Figure 02: Aspergillosis

The typical symptoms may include balls in the lung, chest pain, coughing up blood, fever, chills, shocks, delirium, seizures, blood clots, kidney failure, liver failure, and fluid draining overnight from the ear. Normally, diagnosis of this medical condition is made through X-ray, CT scan, galactomannan test, and microscopy. Furthermore, the treatment options may include antifungal agents like voriconazole, liposomal amphotericin B, caspofungin, flucytosine, itraconazole, steroids, and surgical debridement.

What are the Similarities Between Mucormycosis and Aspergillosis?

  • Mucormycosis and aspergillosis are two fungal diseases.
  • Both medical conditions predominantly affect immunocompromised people and cause serious complications.
  • Lung infections and systematic infections to other organs through the bloodstream are common in both medical conditions.
  • They are lethal medical conditions due to systematic organ failure.
  • They can be treated using antifungal agents and surgery.

What is the Difference Between Mucormycosis and Aspergillosis?

Mucormycosis is a fungal disease caused by fungi in the order of Mucorales, while aspergillosis is a fungal disease caused by the fungi in the genus of Aspergillus.
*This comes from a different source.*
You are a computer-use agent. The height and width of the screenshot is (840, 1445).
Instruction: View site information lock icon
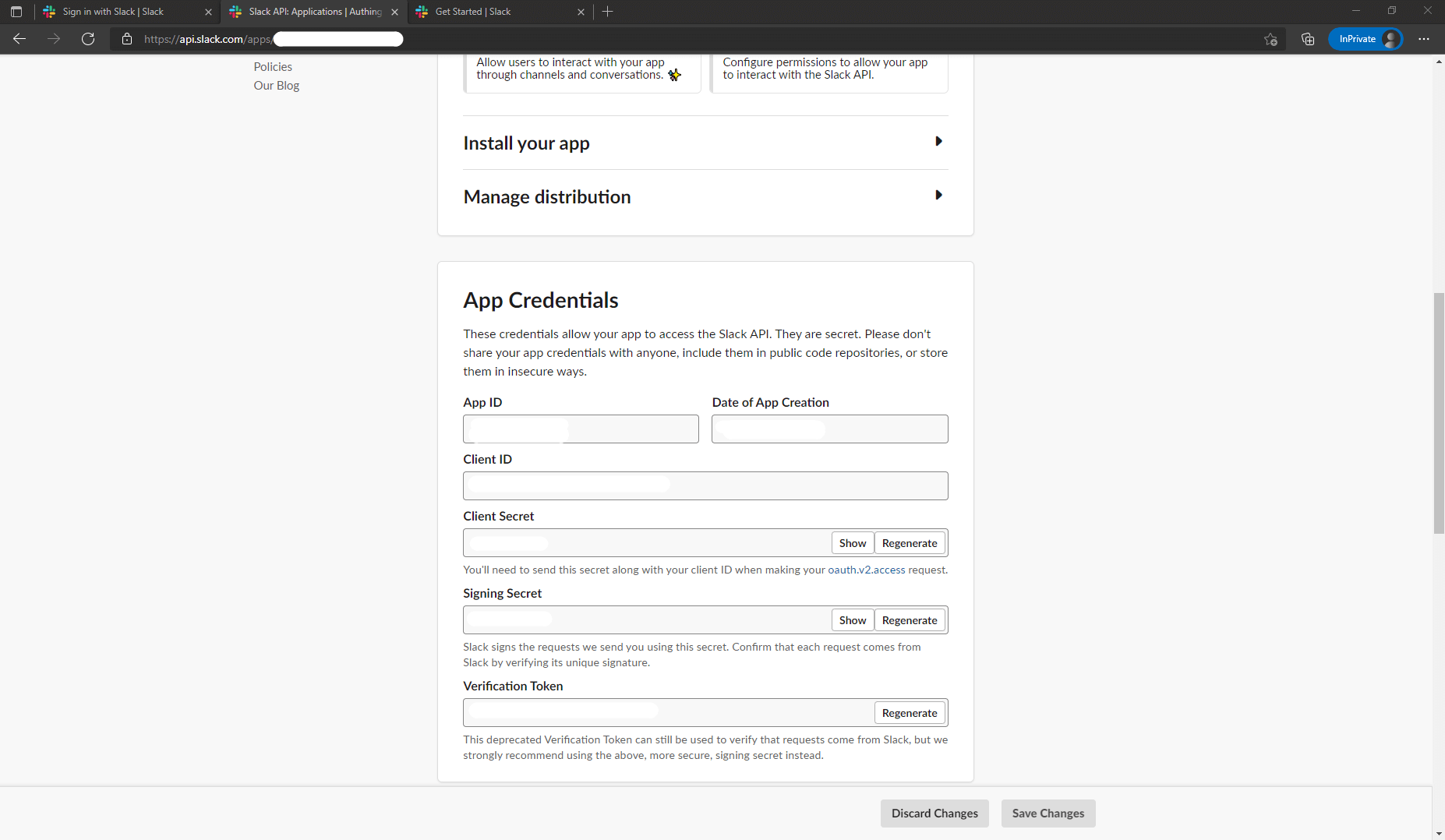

Thus, this is the key difference between mucormycosis and aspergillosis. Furthermore, mucormycosis predominantly affects humans and marine mammals, while aspergillosis predominantly affects humans, birds, and other animals.

The below infographic presents the differences between mucormycosis and aspergillosis in tabular form for side by side comparison.

Summary – Mucormycosis vs Aspergillosis

Mucormycosis and aspergillosis are two fungal diseases. They affect immunocompromised people severely. Fungi in the order of Mucorales cause mucormycosis. Aspergillus fungi cause aspergillosis. So, this summarizes the difference between mucormycosis and aspergillosis.